BRIEF. Produce a character-for-character copy of the data below.

INPUT MATERIAL.
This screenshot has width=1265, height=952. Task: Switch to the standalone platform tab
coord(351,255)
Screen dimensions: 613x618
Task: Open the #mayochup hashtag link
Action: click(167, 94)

FINISHED TASK.
This screenshot has width=1265, height=952. Task: Switch to the standalone platform tab
coord(351,255)
Screen dimensions: 613x618
Task: Open the #mayochup hashtag link
Action: click(167, 94)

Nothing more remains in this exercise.